Saturation binding of HT-1376 and HT-B9 cells with ⁶⁴Cu-A14. Specific binding curves for ⁶⁴Cu-A14 on HT-1376 and HT-B9 cells. Specific binding is plotted in decay-corrected counts per minute (CPM) versus increasing ⁶⁴Cu-A14 concentration (nM).

Figure 5.

In vivo PET imaging of HT-1376 and HT-B9 tumors by ⁶⁴Cu-A14. 48 h post-injection representative PET images of tumor-bearing NOD/SCID mice intravenously injected with ⁶⁴Cu-A14 with and without A14 pre-dosing to block IL-5Rα sites. White arrows indicate HT-1376 tumors, white arrowheads indicate HT-B9 tumors, and green arrows indicate the liver, which has the highest uptake due to normal antibody metabolism. The reductions in the tumor uptakes in A14-pre-dosed mice are statistically significant (p < 0.05).

Figure 6.

IL-5Rα cellular distribution and expression dynamics when stimulated with IL-5. Confocal microscopy analysis of IL-5Rα-specific immunofluorescence in HT-1376 cells after treatment with IL-5 at increasing time points at either 4°C or 37°C.

Figure 7.

Internalization and intracellular radioactivity accumulation in MIBC cells after treatment with ⁶⁴Cu-A14. The relative radioactivity intracellular accumulation increase in HT-1376 (A and C) and HT-B9 (B and D) cells after treatment with ⁶⁴Cu-A14 and ⁶⁴Cu-IgG at 1 h at 37°C compared with 4°C and when treated under increasing incubation times. p-values of < 0.05, <0.001, and <0.0001 are indicated by *, **, ***, respectively.
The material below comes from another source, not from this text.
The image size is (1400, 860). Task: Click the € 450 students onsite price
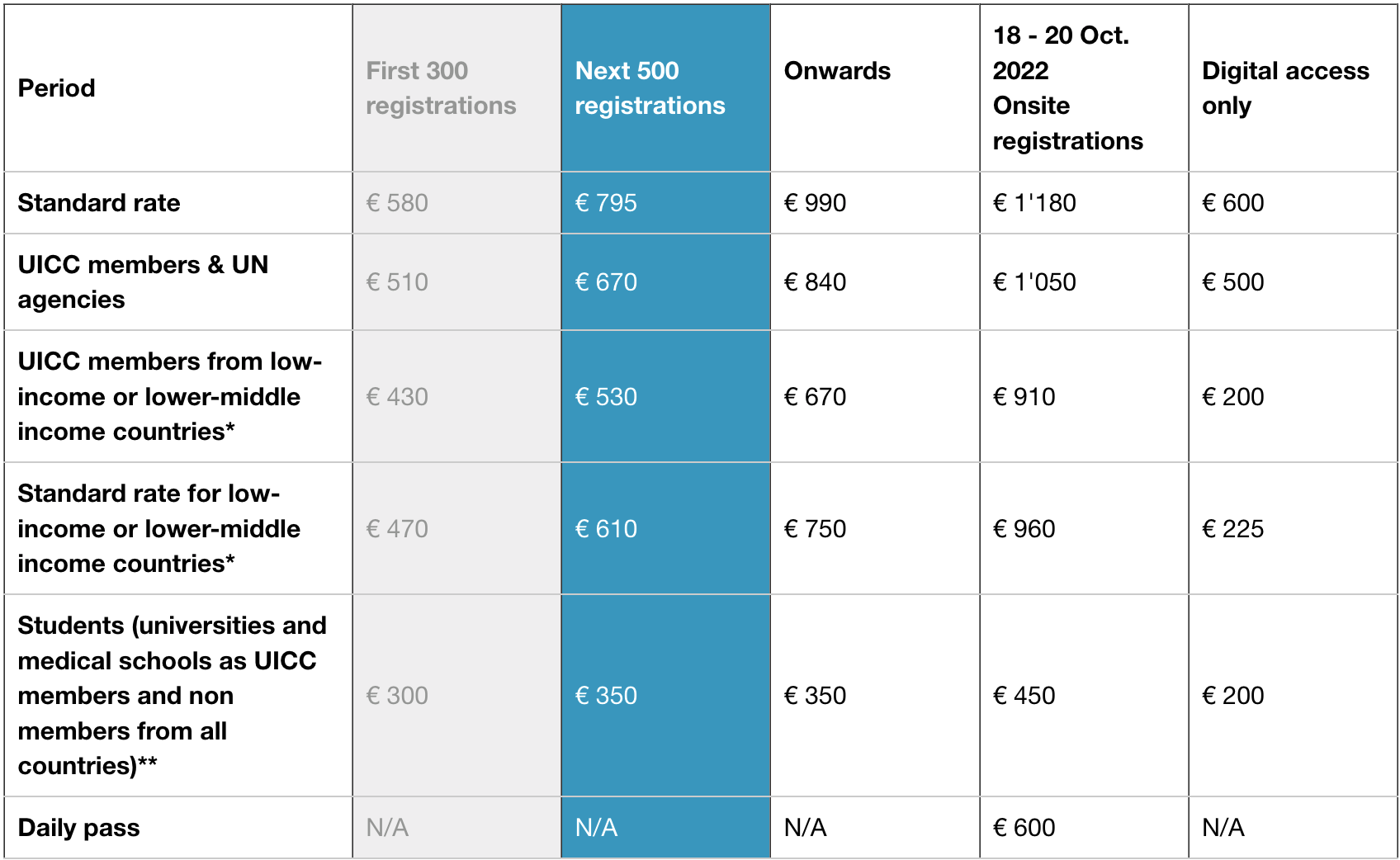tap(1024, 696)
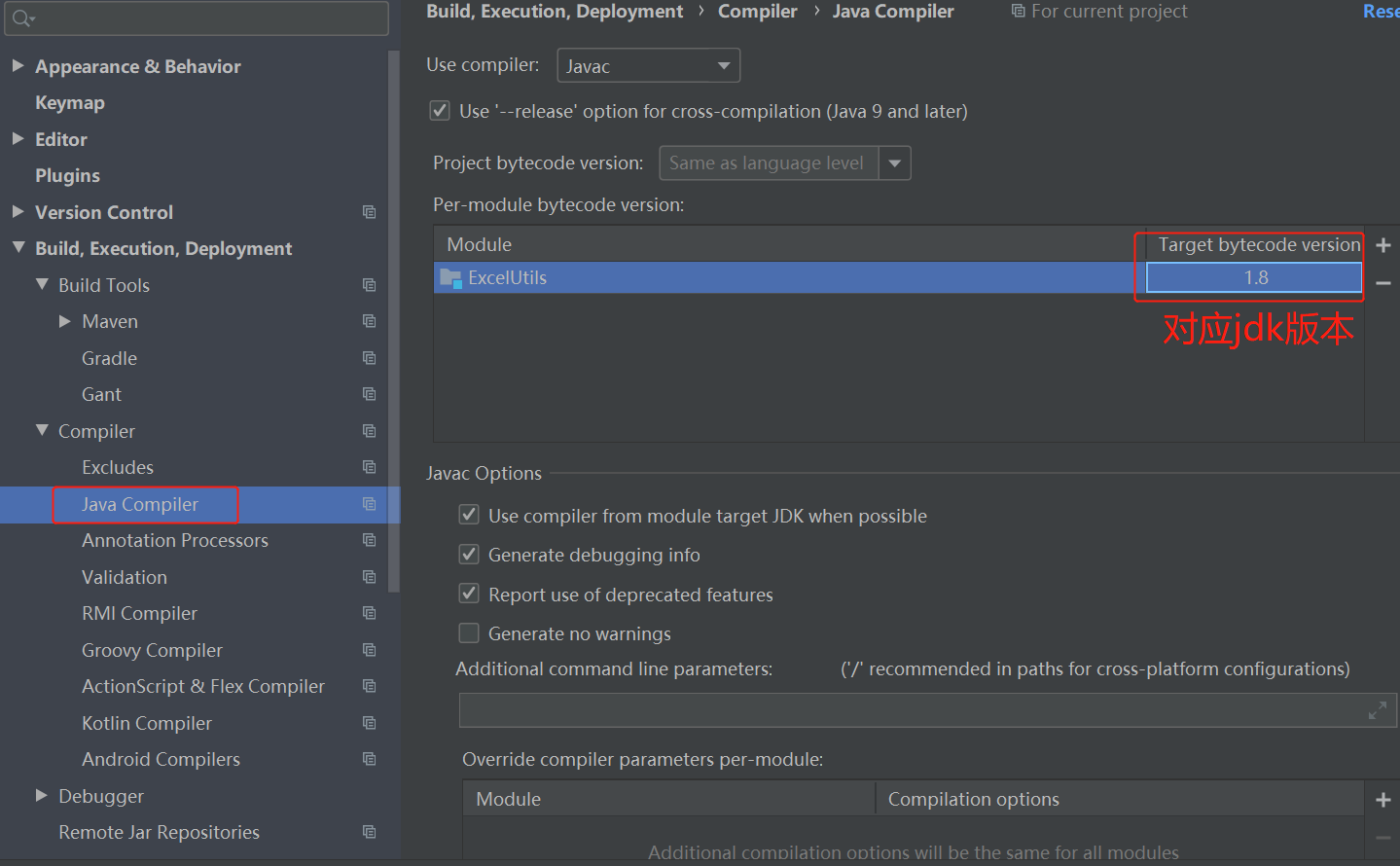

For clarity, p-values are focused on the favorable ⁶⁴Cu-A14-specific increase of intracellular radioactivity accumulation over time and the retention of intracellular versus extracellular radioactivity.

Figure 8.

In vitro treatment of HT-1376 cells by vinblastine-A14. The anti-proliferation cytotoxicity of HT-1376 cells treated with either A14 or vinblastine-A14. Relative cell viability is plotted versus increasing concentration (nM) of A14 or vinblastine-A14.